Totality as seen from Easter Island on July 11, 2010. This is a composite of short, medium, and long exposures, as no single exposure can capture the huge range of brightness exhibited by the solar corona. No filter was used during the exposures, as totality is about as bright as the full Moon and just as safe to look at.

Totality as seen from Easter Island on July 11, 2010. This is a composite of short, medium, and long exposures, as no single exposure can capture the huge range of brightness exhibited by the solar corona. No filter was used during the exposures, as totality is about as bright as the full Moon and just as safe to look at. Courtesy Dennis di Cicco/Sky & Telescope.

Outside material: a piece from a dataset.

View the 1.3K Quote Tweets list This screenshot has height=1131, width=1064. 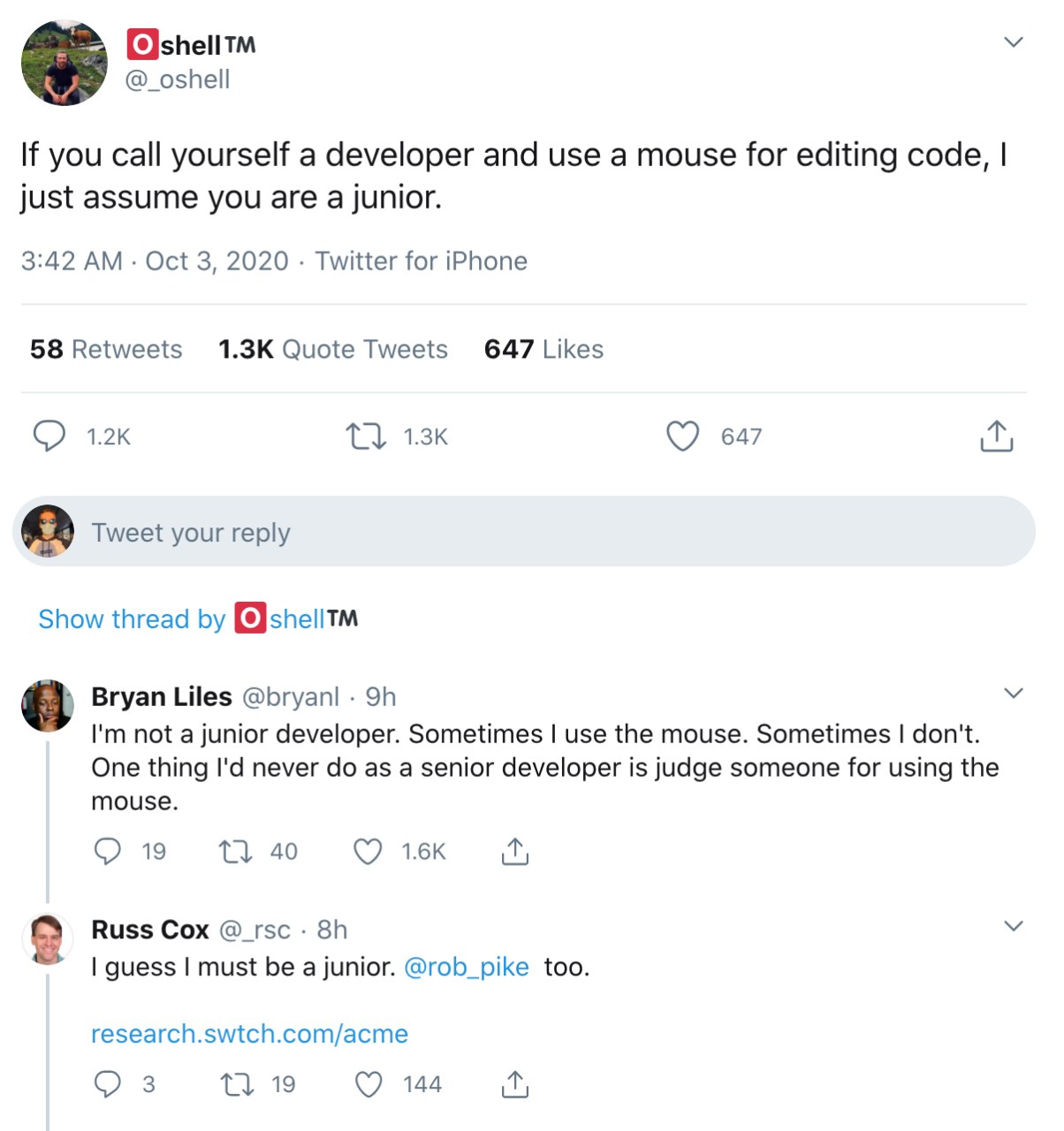[x=333, y=349]
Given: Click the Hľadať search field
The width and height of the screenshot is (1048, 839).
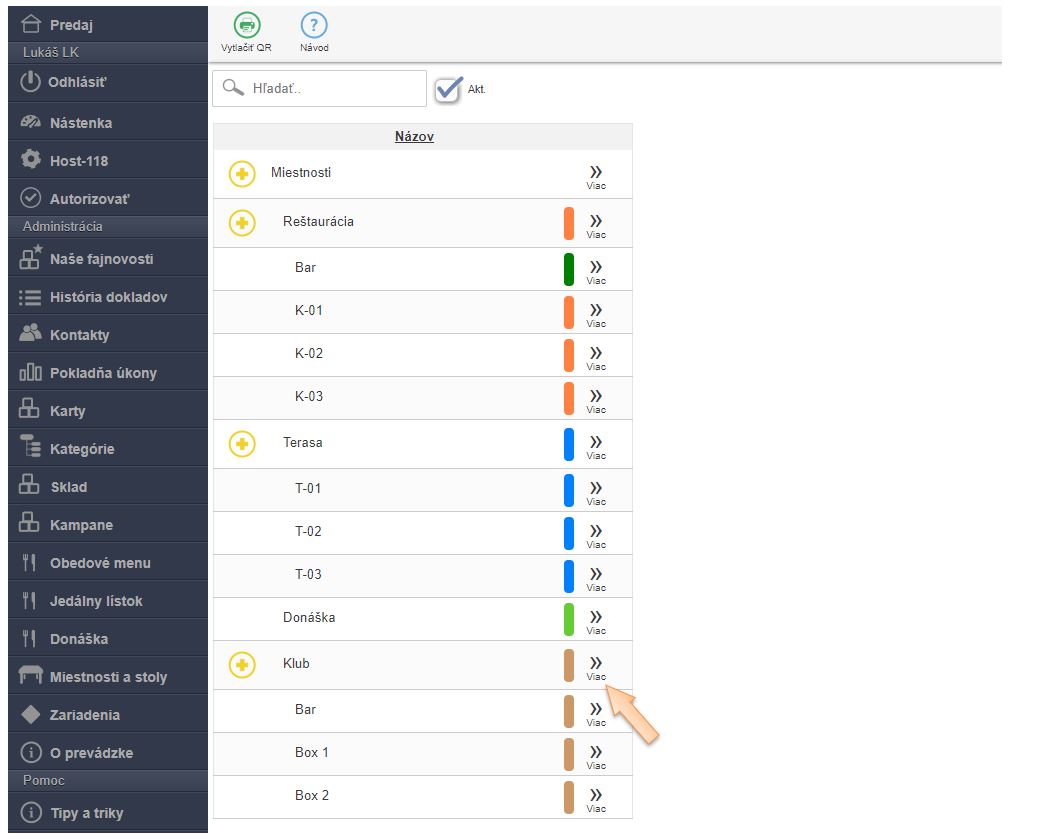Looking at the screenshot, I should [x=335, y=88].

When I attend an astronomy conference (of amateurs or professionals), I understand most of the terms, jargon,
and acronyms being bandied about. But if I go to, say, a gathering devoted to biodiversity, I’m lost. I need a translator to understand the terminology everyone is casually tossing around.

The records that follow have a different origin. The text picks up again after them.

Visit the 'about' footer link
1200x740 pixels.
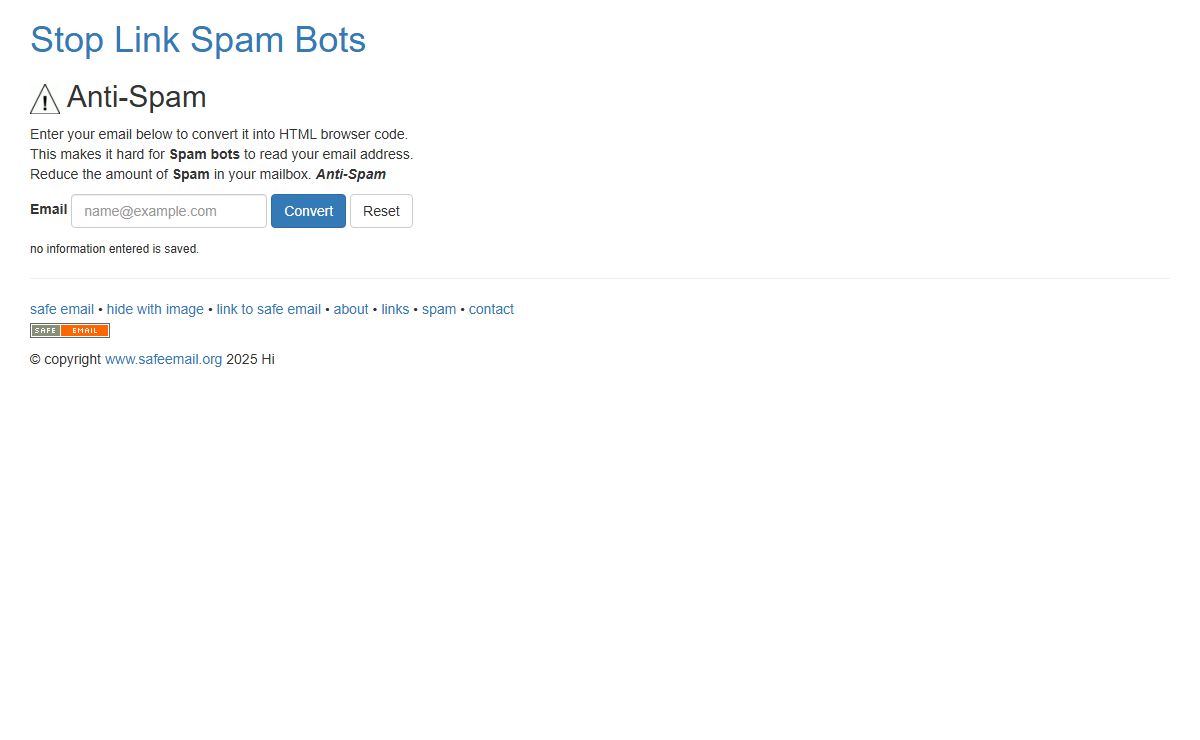[x=351, y=309]
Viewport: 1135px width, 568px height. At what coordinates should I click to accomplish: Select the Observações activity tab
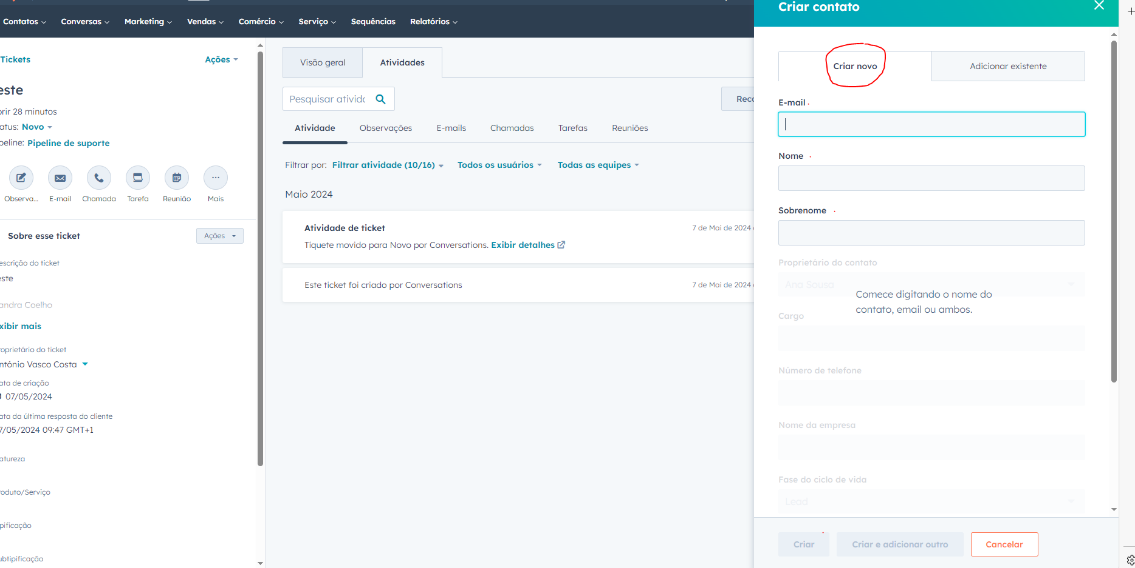click(x=385, y=128)
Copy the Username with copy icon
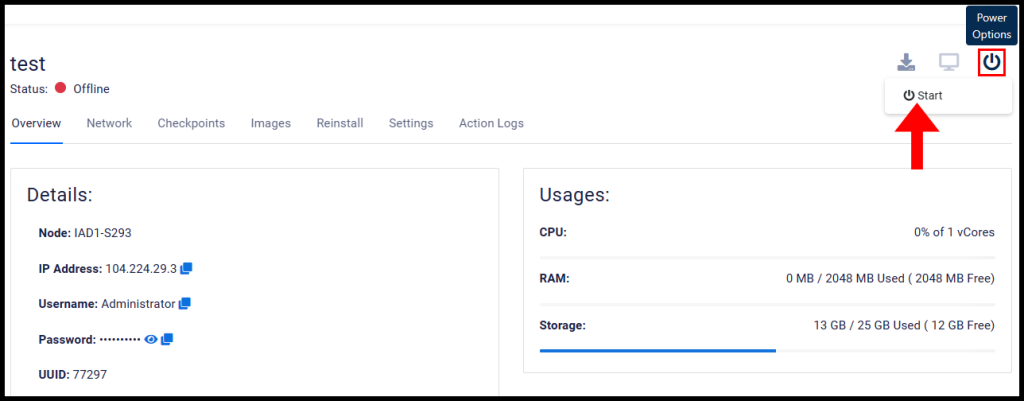Viewport: 1024px width, 401px height. (x=185, y=304)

So if you’ve never seen a total (or even a partial) eclipse of the Sun, and you’re getting ready for the upcoming eclipse by trying to read and understand articles about eclipses in general and August 2017 in particular, you, too, may need a translator. Umbraphiles, solar-eclipse aficionados who will do almost anything to see totality, speak their own language. And whether you’re thinking of going to this year’s eclipse by yourself, with family and friends, or as part of a group, you are bound to run into people uttering eclipse jargon.

Here are some words and phrases that describe various aspects of solar eclipses. Most relate to the partial phases and a total eclipse of the Sun, but some are specific to another type of solar eclipse — an annular.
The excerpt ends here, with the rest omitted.